Study showed that some EECS that are undergoing ferroptosis have
paracrine effects that promote the development of new vascular systems
in the surrounding tissues, which may promote the growth of benign cells
and hasten the progression of this illness.56Furthermore, endometriosis, which causes uterine dysfunction and
interferes with embryo implantation, is closely associated with
infertility. Moreover, almost half of the infertility patients are
accompanied with EMs.57 Ferroptosis may contribute to
the infertility brought on by EMs.56 Follicle
dysplasia and decreased oocyte quality are the primary reasons of
infertility associated with EMs. It has been established that iron
overload is a common feature of the peritoneal fluid (PF) and follicular
fluid (FF) in EMs patients, causing ferroptosis, damaging oocytes and
embryos, and eventually leading to infertility.50, 58,
59
Oocyte maturation requires granulosa cells (GCs), the biggest cell group
and the primary functional cells in follicles.
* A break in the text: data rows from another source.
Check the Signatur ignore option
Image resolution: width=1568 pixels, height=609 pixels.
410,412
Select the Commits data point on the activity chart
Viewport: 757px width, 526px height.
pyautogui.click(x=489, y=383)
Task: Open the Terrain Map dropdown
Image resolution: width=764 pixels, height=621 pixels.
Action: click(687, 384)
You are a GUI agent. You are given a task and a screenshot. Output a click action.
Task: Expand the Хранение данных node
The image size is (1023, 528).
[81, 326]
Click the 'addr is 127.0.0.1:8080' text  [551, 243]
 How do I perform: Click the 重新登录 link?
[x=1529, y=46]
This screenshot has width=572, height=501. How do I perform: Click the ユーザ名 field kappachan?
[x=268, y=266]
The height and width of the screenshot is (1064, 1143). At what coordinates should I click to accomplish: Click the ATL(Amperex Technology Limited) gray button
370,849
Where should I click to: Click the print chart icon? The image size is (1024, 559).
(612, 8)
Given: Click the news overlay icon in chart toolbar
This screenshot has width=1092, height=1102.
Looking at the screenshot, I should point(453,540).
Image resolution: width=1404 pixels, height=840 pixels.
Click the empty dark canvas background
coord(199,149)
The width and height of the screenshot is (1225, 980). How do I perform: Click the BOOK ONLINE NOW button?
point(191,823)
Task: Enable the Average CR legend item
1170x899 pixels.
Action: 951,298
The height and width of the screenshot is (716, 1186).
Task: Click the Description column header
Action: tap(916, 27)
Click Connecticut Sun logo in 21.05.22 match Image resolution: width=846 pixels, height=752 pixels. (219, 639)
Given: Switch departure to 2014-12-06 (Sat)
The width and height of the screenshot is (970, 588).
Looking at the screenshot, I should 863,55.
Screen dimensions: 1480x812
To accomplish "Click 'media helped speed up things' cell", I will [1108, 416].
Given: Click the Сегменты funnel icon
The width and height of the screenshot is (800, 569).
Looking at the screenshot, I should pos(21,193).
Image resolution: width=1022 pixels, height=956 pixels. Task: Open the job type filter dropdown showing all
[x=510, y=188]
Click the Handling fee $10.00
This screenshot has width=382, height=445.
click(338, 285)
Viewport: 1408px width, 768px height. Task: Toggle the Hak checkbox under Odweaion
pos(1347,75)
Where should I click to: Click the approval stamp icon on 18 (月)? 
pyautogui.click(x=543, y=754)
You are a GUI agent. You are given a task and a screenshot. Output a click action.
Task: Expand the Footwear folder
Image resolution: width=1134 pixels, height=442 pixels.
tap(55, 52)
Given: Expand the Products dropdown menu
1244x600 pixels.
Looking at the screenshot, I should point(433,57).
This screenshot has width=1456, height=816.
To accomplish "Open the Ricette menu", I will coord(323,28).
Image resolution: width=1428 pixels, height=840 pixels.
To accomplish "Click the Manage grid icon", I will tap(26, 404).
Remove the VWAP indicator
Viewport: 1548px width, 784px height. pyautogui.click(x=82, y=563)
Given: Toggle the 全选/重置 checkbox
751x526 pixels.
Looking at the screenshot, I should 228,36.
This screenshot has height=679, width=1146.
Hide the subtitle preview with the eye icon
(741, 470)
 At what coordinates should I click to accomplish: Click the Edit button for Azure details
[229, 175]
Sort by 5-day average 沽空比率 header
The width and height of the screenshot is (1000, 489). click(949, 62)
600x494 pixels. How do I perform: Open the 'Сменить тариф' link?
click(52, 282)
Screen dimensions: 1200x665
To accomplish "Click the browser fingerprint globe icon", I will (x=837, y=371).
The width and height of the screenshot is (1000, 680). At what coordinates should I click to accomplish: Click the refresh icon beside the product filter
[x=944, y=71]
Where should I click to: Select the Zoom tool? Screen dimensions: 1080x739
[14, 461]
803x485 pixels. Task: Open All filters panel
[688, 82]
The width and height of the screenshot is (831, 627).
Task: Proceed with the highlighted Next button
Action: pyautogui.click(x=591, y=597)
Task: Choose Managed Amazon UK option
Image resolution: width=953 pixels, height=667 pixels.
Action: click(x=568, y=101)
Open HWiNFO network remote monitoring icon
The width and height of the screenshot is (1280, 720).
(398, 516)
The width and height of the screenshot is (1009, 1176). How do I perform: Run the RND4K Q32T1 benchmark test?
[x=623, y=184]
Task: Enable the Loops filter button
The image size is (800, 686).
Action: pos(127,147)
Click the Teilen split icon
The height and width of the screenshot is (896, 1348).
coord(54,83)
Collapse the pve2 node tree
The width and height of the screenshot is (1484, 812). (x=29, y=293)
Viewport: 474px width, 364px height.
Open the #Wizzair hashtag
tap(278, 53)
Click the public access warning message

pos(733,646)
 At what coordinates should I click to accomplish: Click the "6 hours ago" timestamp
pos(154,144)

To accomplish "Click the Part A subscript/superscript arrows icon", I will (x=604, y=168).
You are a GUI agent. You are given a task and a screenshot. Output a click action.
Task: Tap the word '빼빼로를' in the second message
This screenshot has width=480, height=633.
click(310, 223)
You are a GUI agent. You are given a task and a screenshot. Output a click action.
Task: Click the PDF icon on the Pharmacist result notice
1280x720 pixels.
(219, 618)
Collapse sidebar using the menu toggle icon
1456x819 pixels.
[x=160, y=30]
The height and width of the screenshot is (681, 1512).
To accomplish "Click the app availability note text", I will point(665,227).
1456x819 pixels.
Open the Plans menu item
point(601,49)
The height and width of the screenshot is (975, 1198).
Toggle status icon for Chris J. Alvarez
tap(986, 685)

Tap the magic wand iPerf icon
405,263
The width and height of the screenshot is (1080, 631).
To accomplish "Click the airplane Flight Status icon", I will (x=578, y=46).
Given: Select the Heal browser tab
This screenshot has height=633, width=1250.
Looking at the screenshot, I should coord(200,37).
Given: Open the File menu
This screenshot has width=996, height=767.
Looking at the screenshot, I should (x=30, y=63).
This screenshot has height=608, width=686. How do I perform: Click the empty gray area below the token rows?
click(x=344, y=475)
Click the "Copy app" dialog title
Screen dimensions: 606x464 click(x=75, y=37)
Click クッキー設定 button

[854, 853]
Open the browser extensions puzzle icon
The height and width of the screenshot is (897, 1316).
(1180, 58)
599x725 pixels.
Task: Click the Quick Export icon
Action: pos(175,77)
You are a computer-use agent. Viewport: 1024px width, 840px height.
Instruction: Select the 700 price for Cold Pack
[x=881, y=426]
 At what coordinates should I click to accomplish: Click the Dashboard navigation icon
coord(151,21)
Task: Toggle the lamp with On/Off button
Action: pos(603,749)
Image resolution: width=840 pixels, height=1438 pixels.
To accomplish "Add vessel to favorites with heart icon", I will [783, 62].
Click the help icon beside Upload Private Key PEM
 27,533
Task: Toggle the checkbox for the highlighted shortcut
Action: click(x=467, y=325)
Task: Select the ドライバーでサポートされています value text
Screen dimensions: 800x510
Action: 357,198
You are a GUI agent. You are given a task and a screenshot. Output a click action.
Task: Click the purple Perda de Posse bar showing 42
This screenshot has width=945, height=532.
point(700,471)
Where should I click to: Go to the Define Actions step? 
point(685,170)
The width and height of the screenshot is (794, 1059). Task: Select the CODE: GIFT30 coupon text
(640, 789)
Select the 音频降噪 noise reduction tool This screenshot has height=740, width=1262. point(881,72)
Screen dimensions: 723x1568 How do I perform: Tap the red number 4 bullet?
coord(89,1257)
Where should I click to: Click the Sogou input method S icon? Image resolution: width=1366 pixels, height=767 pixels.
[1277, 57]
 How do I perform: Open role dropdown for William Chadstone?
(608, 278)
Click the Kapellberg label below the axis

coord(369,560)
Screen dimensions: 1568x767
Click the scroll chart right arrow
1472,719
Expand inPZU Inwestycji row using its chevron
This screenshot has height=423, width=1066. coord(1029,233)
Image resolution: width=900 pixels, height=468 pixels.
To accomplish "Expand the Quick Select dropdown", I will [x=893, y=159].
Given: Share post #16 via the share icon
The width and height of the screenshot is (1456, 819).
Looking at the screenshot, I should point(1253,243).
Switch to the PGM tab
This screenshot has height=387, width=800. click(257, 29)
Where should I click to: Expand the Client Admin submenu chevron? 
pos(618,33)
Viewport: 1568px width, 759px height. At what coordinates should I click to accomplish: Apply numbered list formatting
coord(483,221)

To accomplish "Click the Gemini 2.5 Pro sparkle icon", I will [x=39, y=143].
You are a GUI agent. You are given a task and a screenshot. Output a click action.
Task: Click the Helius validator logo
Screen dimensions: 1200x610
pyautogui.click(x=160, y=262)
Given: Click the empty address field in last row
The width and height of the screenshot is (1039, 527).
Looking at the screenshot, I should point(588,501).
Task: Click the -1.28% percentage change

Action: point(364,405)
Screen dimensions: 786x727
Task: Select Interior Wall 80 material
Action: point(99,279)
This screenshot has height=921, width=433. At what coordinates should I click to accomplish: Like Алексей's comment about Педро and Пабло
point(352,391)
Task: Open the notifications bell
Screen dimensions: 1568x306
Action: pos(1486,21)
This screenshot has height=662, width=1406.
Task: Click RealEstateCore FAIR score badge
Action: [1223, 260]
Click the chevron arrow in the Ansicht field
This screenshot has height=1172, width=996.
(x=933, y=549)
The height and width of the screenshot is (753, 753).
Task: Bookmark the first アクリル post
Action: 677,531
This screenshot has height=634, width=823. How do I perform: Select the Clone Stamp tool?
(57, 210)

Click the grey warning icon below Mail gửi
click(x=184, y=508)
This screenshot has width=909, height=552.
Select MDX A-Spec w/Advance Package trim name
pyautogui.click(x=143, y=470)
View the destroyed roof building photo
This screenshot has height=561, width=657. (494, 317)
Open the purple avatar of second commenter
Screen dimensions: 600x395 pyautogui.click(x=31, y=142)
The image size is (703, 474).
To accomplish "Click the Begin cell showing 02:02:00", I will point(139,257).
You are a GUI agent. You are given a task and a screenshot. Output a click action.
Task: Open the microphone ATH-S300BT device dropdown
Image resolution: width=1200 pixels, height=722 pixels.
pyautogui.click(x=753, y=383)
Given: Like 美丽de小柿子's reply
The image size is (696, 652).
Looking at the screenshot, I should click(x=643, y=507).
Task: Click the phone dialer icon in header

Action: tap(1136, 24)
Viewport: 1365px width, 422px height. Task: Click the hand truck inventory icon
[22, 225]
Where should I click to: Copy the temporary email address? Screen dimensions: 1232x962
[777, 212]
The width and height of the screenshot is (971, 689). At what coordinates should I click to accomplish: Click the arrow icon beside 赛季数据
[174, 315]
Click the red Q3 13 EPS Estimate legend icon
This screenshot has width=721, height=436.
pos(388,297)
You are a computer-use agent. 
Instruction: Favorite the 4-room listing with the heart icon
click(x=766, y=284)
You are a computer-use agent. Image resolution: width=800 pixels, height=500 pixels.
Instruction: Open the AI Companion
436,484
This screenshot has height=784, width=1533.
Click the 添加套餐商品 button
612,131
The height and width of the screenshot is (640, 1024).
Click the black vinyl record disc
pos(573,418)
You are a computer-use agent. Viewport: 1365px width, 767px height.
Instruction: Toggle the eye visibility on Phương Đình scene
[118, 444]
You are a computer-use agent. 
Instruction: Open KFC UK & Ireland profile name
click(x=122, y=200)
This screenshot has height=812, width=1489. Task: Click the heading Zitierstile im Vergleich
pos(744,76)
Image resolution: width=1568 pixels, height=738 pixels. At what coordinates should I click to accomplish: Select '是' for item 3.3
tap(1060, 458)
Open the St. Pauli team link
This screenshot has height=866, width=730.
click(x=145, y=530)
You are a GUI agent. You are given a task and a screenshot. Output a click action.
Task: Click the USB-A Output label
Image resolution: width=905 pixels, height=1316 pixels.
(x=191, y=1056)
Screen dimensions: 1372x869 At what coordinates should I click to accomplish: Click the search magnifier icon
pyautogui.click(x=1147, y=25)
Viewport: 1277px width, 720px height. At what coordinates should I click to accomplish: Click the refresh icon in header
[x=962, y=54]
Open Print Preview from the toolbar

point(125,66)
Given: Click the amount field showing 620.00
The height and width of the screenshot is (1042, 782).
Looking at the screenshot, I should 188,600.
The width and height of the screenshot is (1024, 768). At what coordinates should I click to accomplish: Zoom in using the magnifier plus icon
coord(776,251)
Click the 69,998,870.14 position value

The normal development of
oocyte is reliant on the paracrine and nutritional activities of the
surrounding GCs.60 However, high levels of iron in FF
of EMs patients cause GCs to ferroptosis and produce exosomes after
ferroptosis, which further impair oocyte maturation.61Exosomes are extracellular vesicles that carry proteins, mRNAs, and
miRNAs to target cells.62 In a setting of iron
overload, granulosa cells’ exosomal miRNAs can control the expression of
several signal pathways, which ultimately reduces ovarian
reserve.61 Furthermore, ferroptosis is a reaction to
higher iron damage at the blastocyst stage, may cause to developmental
stoppage. Additionally, endometriosis PF’s iron excess prevents
blastocyst development and damages developing embryos by causing
ferroptosis and mitochondrial malfunction.59, 63 The
consequences of iron excess on embryo development have been the subject
of numerous studies, although the precise connection between ferroptosis
and embryotoxicity has not yet been established. According to a study,
HMOX1 is elevated during embryonic ferroptosis and inhibits it by
maintaining mitochondrial activity and protect them from oxidative
stress.63 When considered collectively, we cannot
ignore the impact of ferroptosis for the subsequent pathologic processes
of EMs.
In conclusion, endometriosis exists ferroptosis and
ferroptosis-resistance simultaneously. Ferroptosis-resistance is
essential for the form of endometriotic lesions, while ferroptosis plays
important role in the subsequent lesions. Recent studies have proposed
to promote ferroptosis in endometriotic lesions in order to treat EMs,
but iron overload microenvironment and ferroptosis impairing oocyte
function should be considered.64 Vitamin E and iron
chelators can significantly alleviate the symptoms of EMs-related
fertility, by increasing GPX4 and reducing iron
overload.61 Therefore, treatment methods related to
ferroptosis need to be considered comprehensively.